A savage gust of wind drove the rain horizontally. Donovan rolled up the sleeves of his shirt and began to descend the bank. The garda made one last effort and tried to grab a hold of his arm, but Donovan shook him off easily.
‘We can't disturb the scene!'
‘Give me a hand here lads... help me.'
Eddie handed Lulu's makeshift lead to the exasperated garda.
‘Here, make yourself useful and take a hold of her.'
Lulu was none too happy with this arrangement. She barked and whined after Eddie as he scrambled down the bank behind Donovan and landed in the water with an enormous splash. Donovan plunged his arms beneath the surface and felt around.He leaned back, grunting, claiming what was his from the muck and the filth.
Larry heard the garda mutter under his breath. Eddie grappled with the legs, lost his footing, slipped and went down, soaking himself in the process. Taking this as his cue, Larry removed his own coat and went to help.
Between them they managed to haul Gully Donovan's body out of the water. They carried him up the bank and onto the track.

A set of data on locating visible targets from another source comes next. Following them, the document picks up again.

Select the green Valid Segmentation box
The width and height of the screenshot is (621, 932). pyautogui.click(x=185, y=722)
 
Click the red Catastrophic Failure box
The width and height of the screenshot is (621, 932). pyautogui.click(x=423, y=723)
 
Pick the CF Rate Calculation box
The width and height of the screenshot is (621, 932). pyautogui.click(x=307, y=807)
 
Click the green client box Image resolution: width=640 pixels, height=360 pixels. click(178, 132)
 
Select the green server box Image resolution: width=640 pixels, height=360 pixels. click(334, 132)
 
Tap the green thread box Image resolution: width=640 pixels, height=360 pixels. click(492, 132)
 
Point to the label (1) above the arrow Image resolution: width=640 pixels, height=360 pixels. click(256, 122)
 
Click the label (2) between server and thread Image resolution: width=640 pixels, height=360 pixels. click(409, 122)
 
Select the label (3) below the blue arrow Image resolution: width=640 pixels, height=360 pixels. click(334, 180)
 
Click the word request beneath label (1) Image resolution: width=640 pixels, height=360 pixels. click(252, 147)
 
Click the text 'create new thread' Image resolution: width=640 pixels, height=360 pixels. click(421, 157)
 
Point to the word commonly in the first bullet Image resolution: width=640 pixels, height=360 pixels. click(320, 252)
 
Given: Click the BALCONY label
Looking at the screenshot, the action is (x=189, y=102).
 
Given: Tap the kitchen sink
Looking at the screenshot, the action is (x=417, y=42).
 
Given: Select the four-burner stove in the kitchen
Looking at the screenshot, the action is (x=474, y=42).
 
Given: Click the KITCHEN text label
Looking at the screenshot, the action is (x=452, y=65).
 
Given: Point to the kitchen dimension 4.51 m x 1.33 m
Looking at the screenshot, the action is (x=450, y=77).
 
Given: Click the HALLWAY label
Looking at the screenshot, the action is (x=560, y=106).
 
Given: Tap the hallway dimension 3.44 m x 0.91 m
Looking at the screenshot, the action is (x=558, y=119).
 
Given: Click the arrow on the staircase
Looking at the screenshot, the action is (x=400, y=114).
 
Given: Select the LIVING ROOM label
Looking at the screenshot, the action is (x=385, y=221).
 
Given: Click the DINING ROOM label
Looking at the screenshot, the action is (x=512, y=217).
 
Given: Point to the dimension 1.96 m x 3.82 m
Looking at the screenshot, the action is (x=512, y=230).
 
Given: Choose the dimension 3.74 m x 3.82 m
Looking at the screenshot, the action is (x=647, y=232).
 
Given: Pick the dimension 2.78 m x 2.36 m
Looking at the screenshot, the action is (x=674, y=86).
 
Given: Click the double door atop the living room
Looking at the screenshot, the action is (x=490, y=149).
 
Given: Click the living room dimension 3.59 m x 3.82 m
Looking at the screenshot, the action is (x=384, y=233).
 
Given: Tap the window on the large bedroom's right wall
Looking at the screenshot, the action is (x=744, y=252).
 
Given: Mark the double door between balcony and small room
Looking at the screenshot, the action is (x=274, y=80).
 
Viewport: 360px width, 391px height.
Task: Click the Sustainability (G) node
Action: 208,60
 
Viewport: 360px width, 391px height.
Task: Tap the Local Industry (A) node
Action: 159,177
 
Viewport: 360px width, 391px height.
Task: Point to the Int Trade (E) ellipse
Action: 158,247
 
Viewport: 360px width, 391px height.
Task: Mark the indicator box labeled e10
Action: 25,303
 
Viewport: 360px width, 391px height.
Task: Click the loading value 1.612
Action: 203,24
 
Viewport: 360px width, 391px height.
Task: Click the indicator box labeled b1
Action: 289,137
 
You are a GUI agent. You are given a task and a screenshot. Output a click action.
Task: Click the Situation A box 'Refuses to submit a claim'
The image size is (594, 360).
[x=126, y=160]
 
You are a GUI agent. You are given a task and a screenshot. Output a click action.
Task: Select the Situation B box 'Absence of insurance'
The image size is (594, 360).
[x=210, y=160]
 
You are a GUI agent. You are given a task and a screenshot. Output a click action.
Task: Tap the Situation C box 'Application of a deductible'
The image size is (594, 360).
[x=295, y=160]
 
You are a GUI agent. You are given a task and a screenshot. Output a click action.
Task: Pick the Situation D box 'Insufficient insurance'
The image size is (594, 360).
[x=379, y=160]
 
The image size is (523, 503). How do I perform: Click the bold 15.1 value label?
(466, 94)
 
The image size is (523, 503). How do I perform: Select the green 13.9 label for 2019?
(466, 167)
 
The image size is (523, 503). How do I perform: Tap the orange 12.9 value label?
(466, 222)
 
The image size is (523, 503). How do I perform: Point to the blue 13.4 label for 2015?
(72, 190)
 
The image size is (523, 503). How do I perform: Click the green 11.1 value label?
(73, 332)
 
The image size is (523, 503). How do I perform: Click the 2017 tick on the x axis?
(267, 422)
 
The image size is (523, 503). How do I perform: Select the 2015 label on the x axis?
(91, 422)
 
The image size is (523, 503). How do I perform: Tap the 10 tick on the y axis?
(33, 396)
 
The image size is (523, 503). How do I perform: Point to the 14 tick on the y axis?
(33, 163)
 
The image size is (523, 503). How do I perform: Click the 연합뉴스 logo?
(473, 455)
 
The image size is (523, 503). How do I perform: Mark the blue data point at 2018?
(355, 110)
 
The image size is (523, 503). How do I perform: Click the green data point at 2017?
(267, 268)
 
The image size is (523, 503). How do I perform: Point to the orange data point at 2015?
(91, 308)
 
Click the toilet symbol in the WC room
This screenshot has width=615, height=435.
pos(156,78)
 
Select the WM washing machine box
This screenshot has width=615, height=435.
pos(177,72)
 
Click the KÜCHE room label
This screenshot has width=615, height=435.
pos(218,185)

Larry stood up and stared at the boy's claggy eyes. He located his hip flask, opened it and took a slug, felt his guts roil as he passed it to Eddie, who took more than a mouthful.
Gully's face was bloated and mottled, marbled almost. Donovan's shoulders shook as he slid his hands under the boy's shoulders and lifted him onto his lap. The head rolled back, revealing a wound that made Larry gasp. The garda, still holding Lulu, staggered back and managed to make it to the rocks before he vomited.
Days in the water, Larry thought, taking another slug, feeling the liquid burn hot and settle his bile. Sure how could it look any different?
Donovan cradled his son's head in his lap, smoothing back strands of black hair from Gully's forehead. Without being asked, Eddie fetched his coat from the briars and draped it over Donovan's shoulders.
‘Here, put this on you. You're frozen.'
‘Look what they did to him, lads,' Donovan said, his voice wretched. ‘Look what they did, oh look what the bastards did to my boy.'
Larry lowered his head, embarrassed to be witness to this grief. His hands dangled uselessly by his side and no words of comfort came to him, no soothing gesture. Donovan continued to cradle his son's remains. After a while, Lulu began to whine and then to bark; she kept it up until Eddie yanked the lead from the garda's hand and gave her a quick kick in the ribs. With that, she fell silent.